§ **Data for processing**:
◇ ◇ ◇ ◇ ◇ ◇ ◇
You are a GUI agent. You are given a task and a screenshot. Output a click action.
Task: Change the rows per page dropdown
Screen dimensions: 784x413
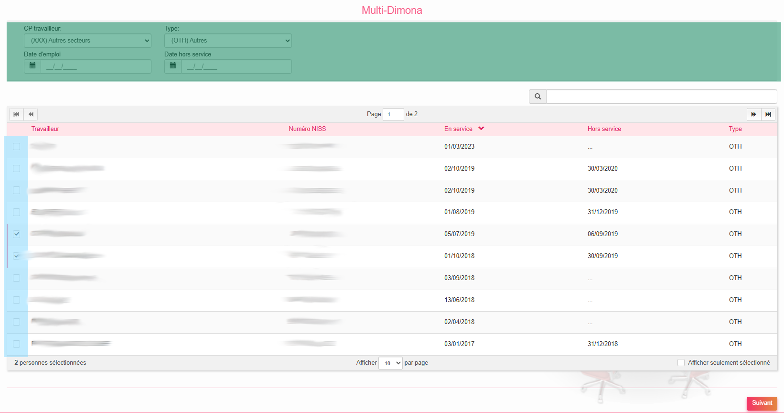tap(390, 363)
◇ ◇ ◇ ◇ ◇ ◇ ◇
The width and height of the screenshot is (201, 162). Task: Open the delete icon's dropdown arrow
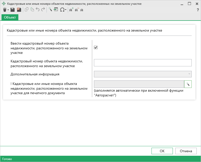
◇ ◇ ◇ ◇ ◇ ◇ ◇
§ **What the task requires**: Copy each line of the listing above that includes the word "dropdown".

§ **Solution for this exercise**:
Task: Change the rows per page dropdown
The width and height of the screenshot is (201, 162). Task: Open the delete icon's dropdown arrow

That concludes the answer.